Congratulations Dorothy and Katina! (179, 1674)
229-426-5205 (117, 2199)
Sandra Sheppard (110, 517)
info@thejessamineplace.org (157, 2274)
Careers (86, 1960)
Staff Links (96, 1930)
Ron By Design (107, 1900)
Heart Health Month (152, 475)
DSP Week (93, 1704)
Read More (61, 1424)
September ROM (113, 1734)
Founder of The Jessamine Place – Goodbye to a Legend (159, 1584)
---
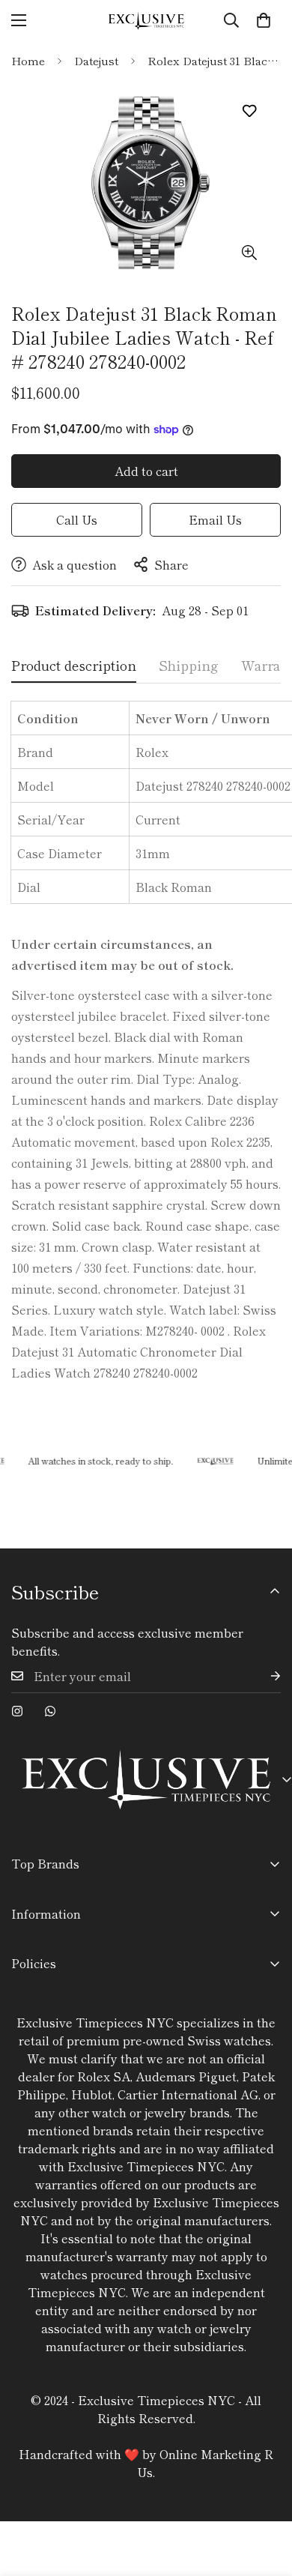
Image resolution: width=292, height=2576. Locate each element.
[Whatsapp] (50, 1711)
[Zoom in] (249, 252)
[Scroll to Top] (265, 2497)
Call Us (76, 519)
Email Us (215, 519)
--
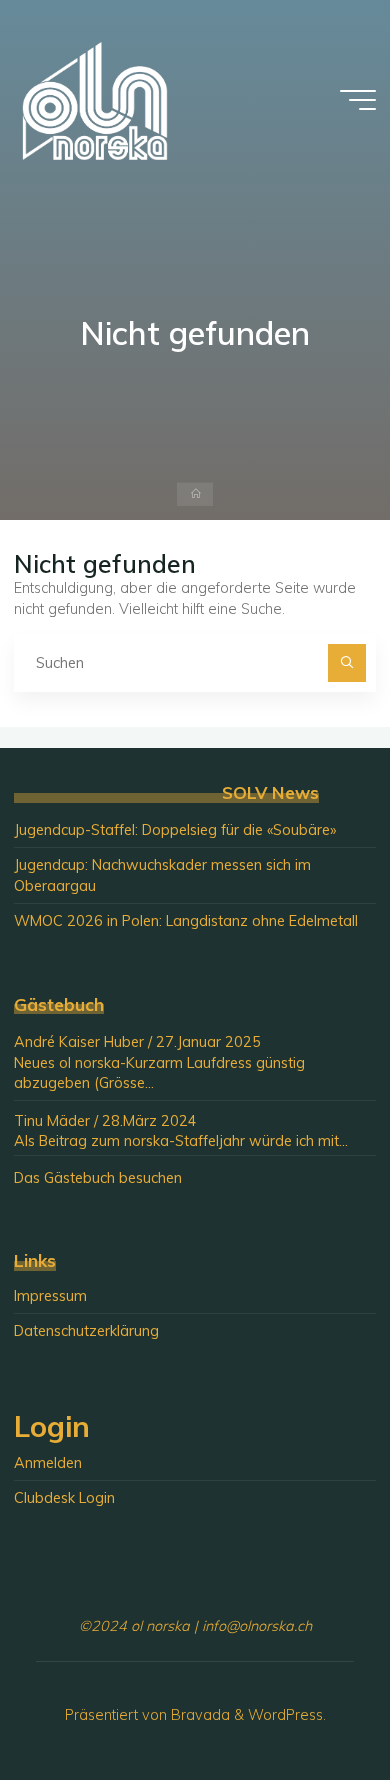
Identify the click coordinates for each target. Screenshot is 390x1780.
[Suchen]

## Goal of the exercise
Every line holding the word "each" should be copied out of the records above.

## Result of the exercise
Image resolution: width=292, height=2576. Locate each element.
Identify the click coordinates for each target. Screenshot is 390x1780.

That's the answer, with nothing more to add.